On a cross-Canada basis, the federal public workforce diminished substantially in the 1990s. In response to a seriously deteriorating financial situation, the federal government was led to adjust the number of people in its employ. Thus, between 1991 and 1999, federal staffing numbers declined by 21%. Subsequently, the federal government recruited personnel on a sustained basis between 1999 and 2008, with the result that in 2008, federal public administration staffing levels had returned to their early 1990s levels. Although this swing of the pendulum affected the federal workforce as a whole, significant variations appear in terms of its impact in the individual provinces.

Percentage Change in Federal Employees, 1991-1999 and 1999-2008

Source: Statistics Canada, E-STAT, Table 183-0002, Public sector employment, expressed in persons and calculated annual average (updated on July 29, 2009).
* Data adjusted for 2008 according to the average annual rate of change between 1999 and 2008 (+ 2.2%), such as y (2008 adjusted) = y (2008 real)* (1 - 0.022).

A comparison of the percentage change in federal workforce numbers between 1991 and 1999 with the figure recorded for the period running from 1999 and 2008 (the value for 2008 being adjusted in order to allow comparison between two equivalent, eight-year periods) provides no evidence of a zero-sum game occurring between federal public job losses between 1991 and 1999 and employment growth between 1999 and 2008. It would appear instead that on this score, the Canadian provinces fall into two distinct categories:

  • those provinces in which the job losses of the 1990s were not compensated for by increases in the federal workforce during the 2000s (decade). Newfoundland and Labrador, Nova Scotia and the four Western provinces fall into this category;
  • the other four provinces, in which an increase in the number of federal employees during the 2000s surpassed the workforce decrease of the1990s.

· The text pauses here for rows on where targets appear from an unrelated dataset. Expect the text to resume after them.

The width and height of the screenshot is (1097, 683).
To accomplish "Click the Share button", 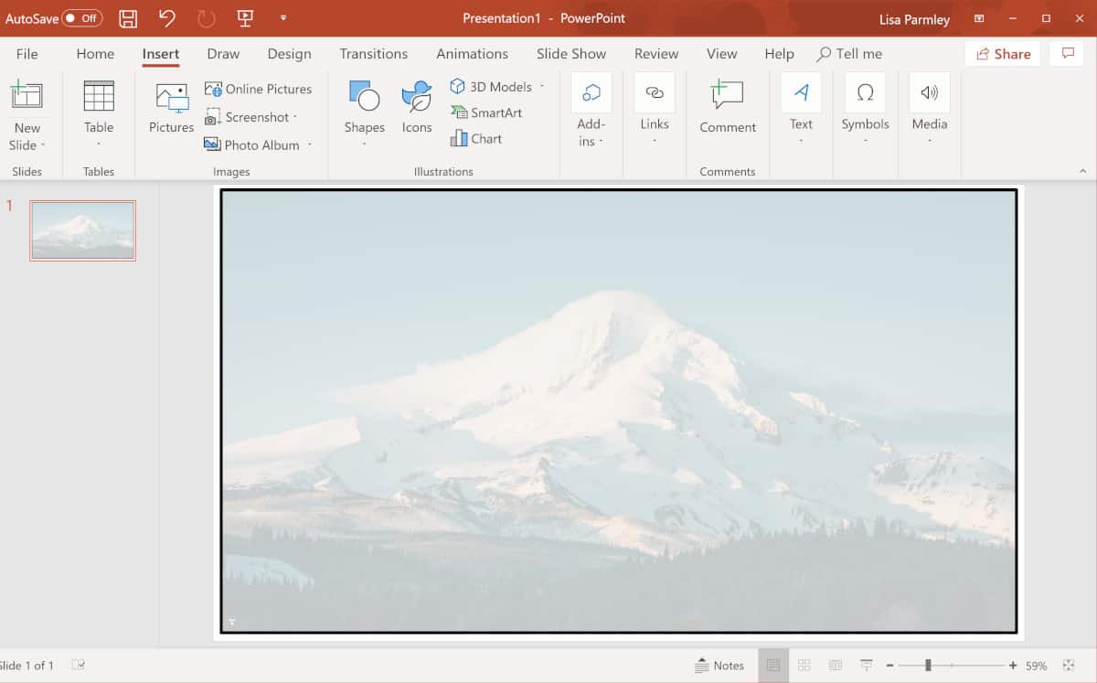I will point(1002,53).
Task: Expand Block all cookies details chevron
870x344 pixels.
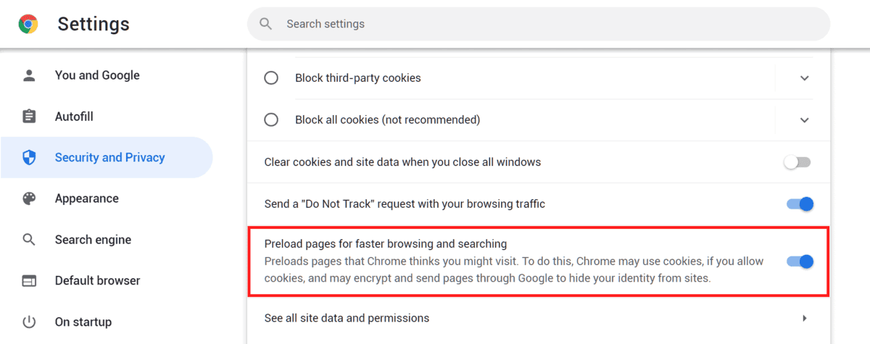Action: (x=805, y=119)
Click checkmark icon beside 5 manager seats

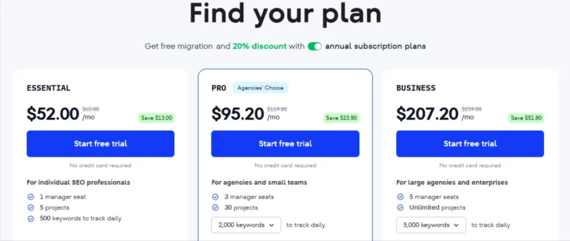coord(400,197)
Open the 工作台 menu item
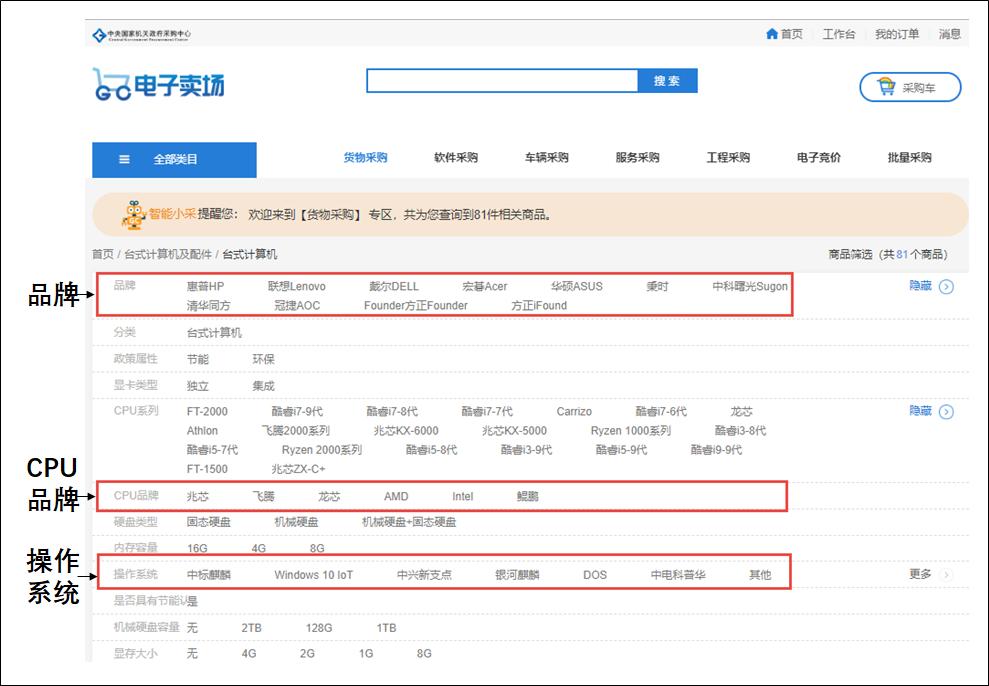 tap(839, 33)
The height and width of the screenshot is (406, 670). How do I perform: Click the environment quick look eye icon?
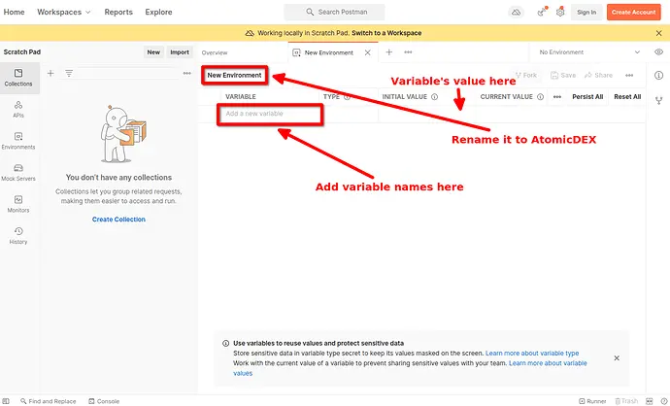[659, 51]
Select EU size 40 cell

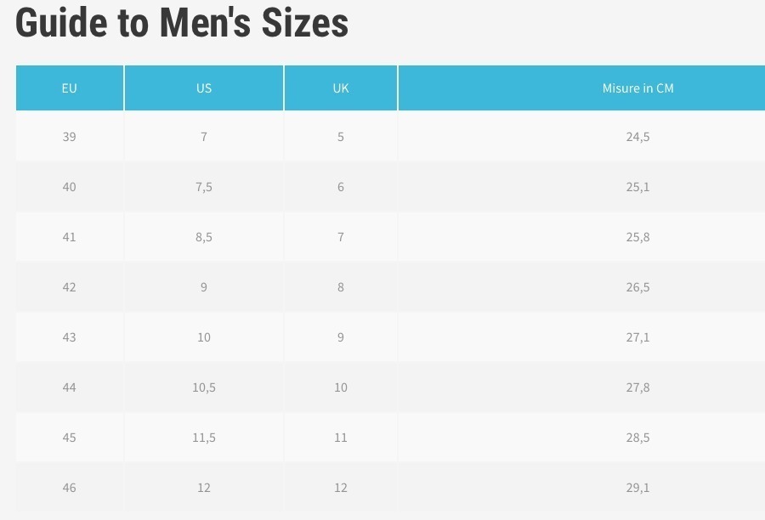(x=70, y=187)
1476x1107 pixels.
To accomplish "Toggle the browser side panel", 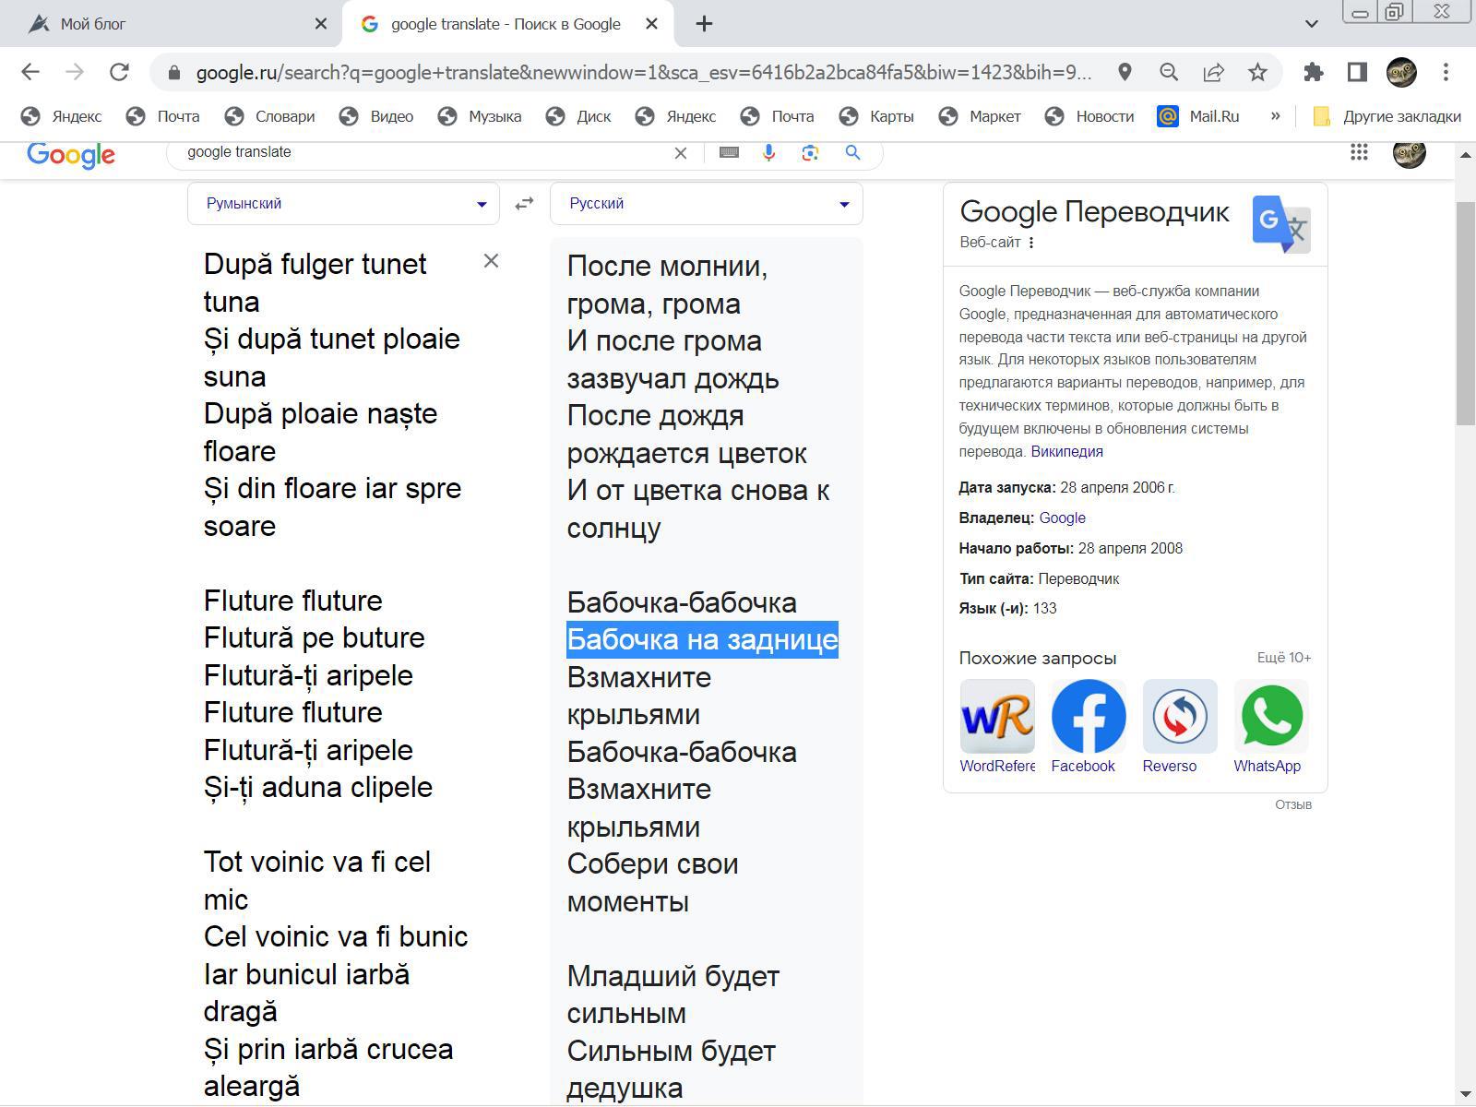I will coord(1357,72).
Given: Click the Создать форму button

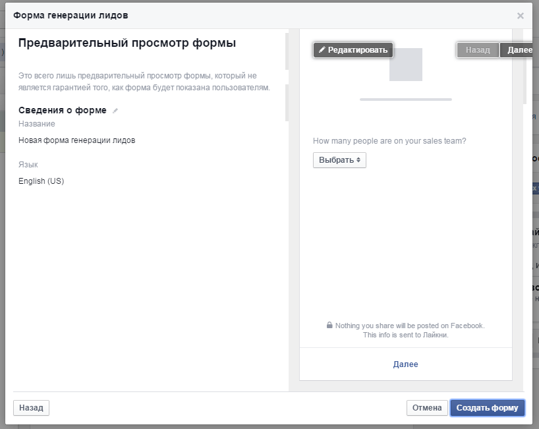Looking at the screenshot, I should click(487, 408).
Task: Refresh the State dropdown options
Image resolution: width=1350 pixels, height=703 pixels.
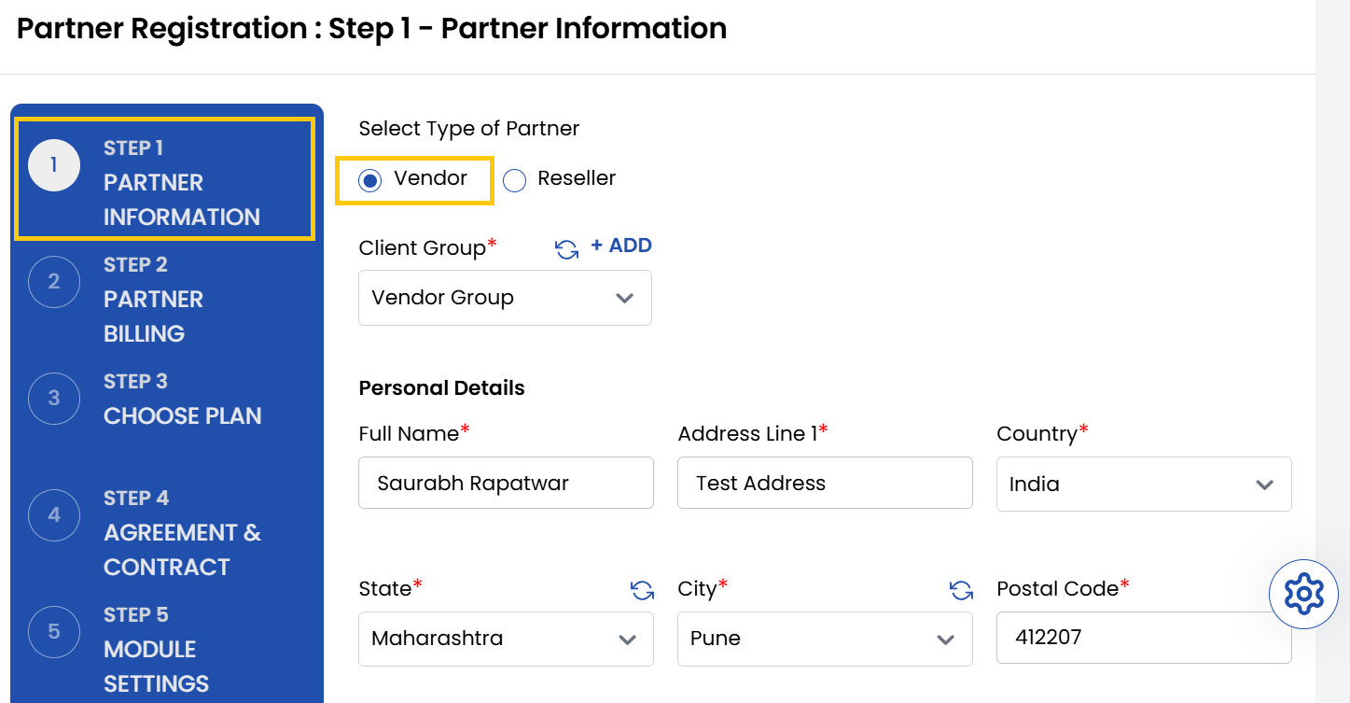Action: 641,590
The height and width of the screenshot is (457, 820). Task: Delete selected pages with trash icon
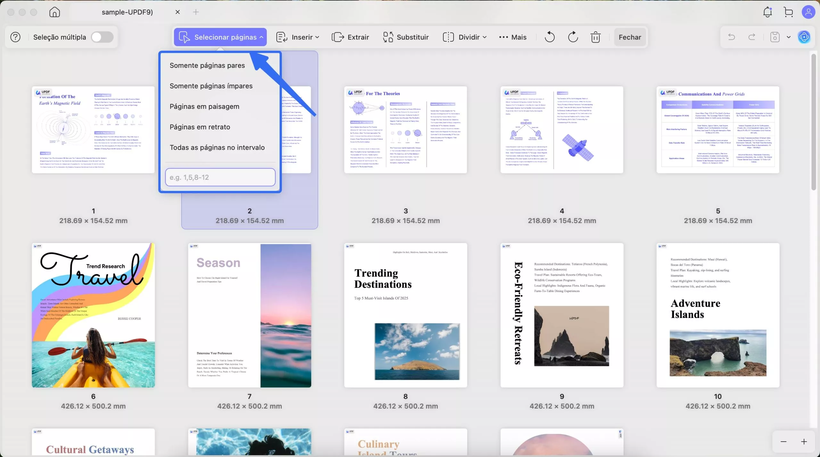click(x=595, y=37)
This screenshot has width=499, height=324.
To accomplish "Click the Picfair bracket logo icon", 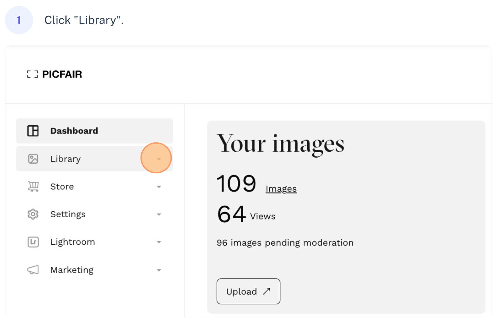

As concerns Ontario and Quebec in particular, it is important to note that growth in the federal workforce during the 2000s was primarily the result of an increase in the number of federal public employees working in the National Capital Region on both sides of the Ottawa River. Thus, according to figures from the Canada Public Service Agency, between 1994 and 2008 the share of federal employees located in this region as a percentage of the entire federal public workforce residing in Ontario and Quebec rose, respectively, from 58.6% to 70.7% and from 35.3% to 51.7%.